Van Ness v. HyattAnnotate this Case
38 U.S. 294 (1839)
U.S. Supreme Court
Van Ness v. Hyatt, 38 U.S. 13 Pet. 294 294 (1839)
Van Ness v. Hyatt
38 U.S. (13 Pet.) 294
The principle of the common law undoubtedly is that no property but that in which the debtor has a legal title is liable to be taken in execution, and accordingly it is well settled in the English courts that an equitable interest is not liable to execution. In the United States, different views have been taken of this question in the courts of the several states. Except as against the mortgagee, the mortgagor is regarded as the real owner of the property mortgaged, and this rule has very extensively prevailed in the states of the United States that an equity of redemption is vendible as real property on an execution and that it is also chargeable with the dower of the wife of the mortgagor.
The equity of redemption of a mortgagor of land in that part of the District of Columbia ceded by the State of Maryland to the United States cannot be taken in execution under a fieri facias. At the time of the cession to the United States, the rule of the common law was the law of Maryland.
It is not necessary to refer to authorities to sustain a proposition that a chose in action is not liable to be levied on by a fieri facias.
In November, 1836, the appellant filed a bill in the circuit court against Alpheus Hyatt and others. The following were the important facts in the case, as sustained by the evidence:
In December, 1818, William Cocklin leased to James Shields a lot of ground in the City of Washington, for ten years from January 1, 1819, for the rent of thirty-five dollars per annum. The lessee covenanted to erect and build within twelve months a two-story brick house upon the lot, and the parties agreed that if at or before the expiration of the lease, the lessee should pay to the lessor the sum of three hundred and seventy-five dollars, the rent should cease, and so if a portion or part of the sum of three hundred and seventy-five dollars should be paid within the time, the rent should be diminished according to the sum or sums paid. On the payment of the whole of the sum, William Cocklin was to make to the lessee a good and sufficient title in fee simple to the lot.
James Shields, on 23 September, 1823, mortgaged the lot and improvements upon it to John Franks, to secure a debt of $1,127, and on 7 May, 1825, the mortgagee assigned all his right and title under the mortgage to Alpheus Hyatt, one of the appellees, and on 9 May, 1825, James Shields released all his interest in the lot to Alpheus Hyatt for the consideration of two hundred dollars. Subsequently, in May, 1826, Alpheus Hyatt, having paid to the heirs and representatives of William Cocklin the whole sum of three hundred and seventy-five dollars and the intermediate rent, they released to him the premises and conveyed to him in fee simple all their right, title, and property in the same.

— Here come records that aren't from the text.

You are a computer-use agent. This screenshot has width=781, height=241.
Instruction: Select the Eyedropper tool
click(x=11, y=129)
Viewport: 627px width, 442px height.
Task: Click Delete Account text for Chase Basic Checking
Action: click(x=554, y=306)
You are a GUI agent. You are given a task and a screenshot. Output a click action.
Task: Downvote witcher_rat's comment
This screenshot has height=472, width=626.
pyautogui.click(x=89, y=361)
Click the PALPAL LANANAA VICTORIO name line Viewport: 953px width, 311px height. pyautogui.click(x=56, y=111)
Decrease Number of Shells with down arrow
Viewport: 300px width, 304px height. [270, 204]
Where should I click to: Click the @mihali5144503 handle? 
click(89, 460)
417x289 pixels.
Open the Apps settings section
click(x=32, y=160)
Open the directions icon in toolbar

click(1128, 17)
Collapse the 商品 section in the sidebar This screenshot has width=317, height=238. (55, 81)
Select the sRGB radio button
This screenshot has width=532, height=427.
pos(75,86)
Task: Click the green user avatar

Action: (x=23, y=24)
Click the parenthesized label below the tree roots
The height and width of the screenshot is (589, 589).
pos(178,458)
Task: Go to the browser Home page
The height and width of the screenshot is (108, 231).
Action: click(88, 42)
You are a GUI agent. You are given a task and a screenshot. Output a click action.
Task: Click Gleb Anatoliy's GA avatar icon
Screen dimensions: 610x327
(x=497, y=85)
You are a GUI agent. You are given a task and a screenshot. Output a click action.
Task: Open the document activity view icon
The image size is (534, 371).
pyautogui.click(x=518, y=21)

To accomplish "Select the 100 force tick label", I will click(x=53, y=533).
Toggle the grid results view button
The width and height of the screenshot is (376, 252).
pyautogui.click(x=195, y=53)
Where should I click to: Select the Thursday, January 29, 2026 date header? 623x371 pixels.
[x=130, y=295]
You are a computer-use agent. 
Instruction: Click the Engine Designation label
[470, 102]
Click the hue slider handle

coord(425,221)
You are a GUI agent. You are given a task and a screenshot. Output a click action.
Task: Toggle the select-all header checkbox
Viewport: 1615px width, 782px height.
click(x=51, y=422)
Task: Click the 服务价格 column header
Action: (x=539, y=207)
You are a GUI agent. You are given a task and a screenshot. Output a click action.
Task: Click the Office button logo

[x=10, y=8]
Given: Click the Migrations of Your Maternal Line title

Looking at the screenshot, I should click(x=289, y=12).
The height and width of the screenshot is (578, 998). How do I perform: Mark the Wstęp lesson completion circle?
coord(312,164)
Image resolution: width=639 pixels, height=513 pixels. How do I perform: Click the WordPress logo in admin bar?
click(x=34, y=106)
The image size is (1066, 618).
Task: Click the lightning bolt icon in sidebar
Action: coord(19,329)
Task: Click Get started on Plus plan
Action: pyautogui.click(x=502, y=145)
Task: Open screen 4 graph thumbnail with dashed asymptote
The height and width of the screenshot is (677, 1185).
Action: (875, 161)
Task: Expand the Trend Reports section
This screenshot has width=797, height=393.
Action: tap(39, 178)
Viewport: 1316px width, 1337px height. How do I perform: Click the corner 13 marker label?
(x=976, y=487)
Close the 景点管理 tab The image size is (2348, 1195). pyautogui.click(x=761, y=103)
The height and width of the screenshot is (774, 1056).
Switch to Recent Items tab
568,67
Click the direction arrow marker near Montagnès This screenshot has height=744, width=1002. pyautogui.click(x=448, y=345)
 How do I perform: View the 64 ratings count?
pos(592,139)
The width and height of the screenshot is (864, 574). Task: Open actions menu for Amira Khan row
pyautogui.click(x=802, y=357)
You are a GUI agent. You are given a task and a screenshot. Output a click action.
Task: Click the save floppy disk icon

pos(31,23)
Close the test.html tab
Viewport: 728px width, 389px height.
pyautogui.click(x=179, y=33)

On 8 November, 1823, John P. Van Ness, the
appellant, obtained, before a magistrate of the County of Washington, a judgment for thirty dollars and twenty-five cents against James Shields, and he caused a fieri facias to be issued on the judgment on 10 June, 1824, under which a levy was made by the constable having the process, on the right, title, interest, estate, and claim of James Shields in and to the lot originally held by him under the lease and agreement with William Cocklin. The property levied upon was sold by the constable under the process for the sum of fifty-four dollars, on 10 July, 1824, and John P. Van Ness, the appellant, became the purchaser thereof on 19 August, 1825; the constable conveyed the premises sold by him, to the appellant, by a deed of indenture which was recorded on 9 January, 1826.
The appellant having filed his bill stating all the facts, and alleging the conveyances made by Shields and Franks, and the heirs and representatives of William Cocklin to have been erroneous and fraudulent, and averring his full readiness to pay the heirs and representatives of William Cocklin, or to the representatives of Franks, all that Shields was bound to pay to them; prayed a decree that the property should be assigned to him, and that he should be quieted in the possession of the same, and for general relief.
There was no evidence to support the allegations of fraud stated in the bill, nor was there any proof given of notice to the appellees of the same. The answers, as far as they were responsive to the bill, and the several exhibits with the bill and the answers, were the only proofs in the cause.
The circuit court, after a hearing of the parties by their counsel, dismissed the bill with costs; and the complainant prosecuted this appeal.